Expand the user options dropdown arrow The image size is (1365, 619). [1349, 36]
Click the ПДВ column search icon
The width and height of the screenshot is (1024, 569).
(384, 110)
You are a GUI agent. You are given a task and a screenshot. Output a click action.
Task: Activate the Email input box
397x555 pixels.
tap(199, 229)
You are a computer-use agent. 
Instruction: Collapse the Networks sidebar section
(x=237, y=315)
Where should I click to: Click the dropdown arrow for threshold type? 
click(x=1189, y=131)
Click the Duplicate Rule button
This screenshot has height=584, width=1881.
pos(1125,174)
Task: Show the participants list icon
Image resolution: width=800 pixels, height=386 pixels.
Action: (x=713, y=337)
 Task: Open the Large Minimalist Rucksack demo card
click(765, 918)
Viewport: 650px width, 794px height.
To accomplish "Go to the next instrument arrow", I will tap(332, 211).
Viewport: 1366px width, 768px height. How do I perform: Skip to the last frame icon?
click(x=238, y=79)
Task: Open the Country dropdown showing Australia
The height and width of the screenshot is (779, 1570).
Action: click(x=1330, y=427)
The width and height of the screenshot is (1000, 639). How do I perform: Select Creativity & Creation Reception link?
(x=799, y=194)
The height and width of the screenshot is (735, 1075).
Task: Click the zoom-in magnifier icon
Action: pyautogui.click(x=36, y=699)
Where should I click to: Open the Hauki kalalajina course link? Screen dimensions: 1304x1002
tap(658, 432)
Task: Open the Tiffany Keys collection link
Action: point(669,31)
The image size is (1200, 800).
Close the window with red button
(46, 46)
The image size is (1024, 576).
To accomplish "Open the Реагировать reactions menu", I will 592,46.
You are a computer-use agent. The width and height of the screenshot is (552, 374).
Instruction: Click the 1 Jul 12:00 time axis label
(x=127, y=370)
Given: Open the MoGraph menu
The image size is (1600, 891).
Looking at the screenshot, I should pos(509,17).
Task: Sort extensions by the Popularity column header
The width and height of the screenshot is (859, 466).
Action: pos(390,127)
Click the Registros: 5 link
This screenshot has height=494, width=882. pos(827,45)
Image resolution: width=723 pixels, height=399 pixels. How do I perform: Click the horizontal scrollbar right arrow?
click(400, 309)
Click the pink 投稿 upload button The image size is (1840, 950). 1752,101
........
Repeat each record word for word.

Expand the user options dropdown arrow The image size is (1365, 619). [1349, 36]
Click the ПДВ column search icon
The width and height of the screenshot is (1024, 569).
(384, 110)
You are a GUI agent. You are given a task and a screenshot. Output a click action.
Task: Activate the Email input box
397x555 pixels.
tap(199, 229)
You are a computer-use agent. 
Instruction: Collapse the Networks sidebar section
(x=237, y=315)
Where should I click to: Click the dropdown arrow for threshold type? 
click(x=1189, y=131)
Click the Duplicate Rule button
This screenshot has height=584, width=1881.
pos(1125,174)
Task: Show the participants list icon
Image resolution: width=800 pixels, height=386 pixels.
Action: (x=713, y=337)
 Task: Open the Large Minimalist Rucksack demo card
click(765, 918)
Viewport: 650px width, 794px height.
To accomplish "Go to the next instrument arrow", I will tap(332, 211).
Viewport: 1366px width, 768px height. How do I perform: Skip to the last frame icon?
click(x=238, y=79)
Task: Open the Country dropdown showing Australia
The height and width of the screenshot is (779, 1570).
Action: click(x=1330, y=427)
The width and height of the screenshot is (1000, 639). How do I perform: Select Creativity & Creation Reception link?
(x=799, y=194)
The height and width of the screenshot is (735, 1075).
Task: Click the zoom-in magnifier icon
Action: pyautogui.click(x=36, y=699)
Where should I click to: Open the Hauki kalalajina course link? Screen dimensions: 1304x1002
tap(658, 432)
Task: Open the Tiffany Keys collection link
Action: point(669,31)
The image size is (1200, 800).
Close the window with red button
(46, 46)
The image size is (1024, 576).
To accomplish "Open the Реагировать reactions menu", I will 592,46.
You are a computer-use agent. The width and height of the screenshot is (552, 374).
Instruction: Click the 1 Jul 12:00 time axis label
(x=127, y=370)
Given: Open the MoGraph menu
The image size is (1600, 891).
Looking at the screenshot, I should pos(509,17).
Task: Sort extensions by the Popularity column header
The width and height of the screenshot is (859, 466).
Action: pos(390,127)
Click the Registros: 5 link
This screenshot has height=494, width=882. pos(827,45)
Image resolution: width=723 pixels, height=399 pixels. How do I perform: Click the horizontal scrollbar right arrow?
click(400, 309)
Click the pink 投稿 upload button The image size is (1840, 950). 1752,101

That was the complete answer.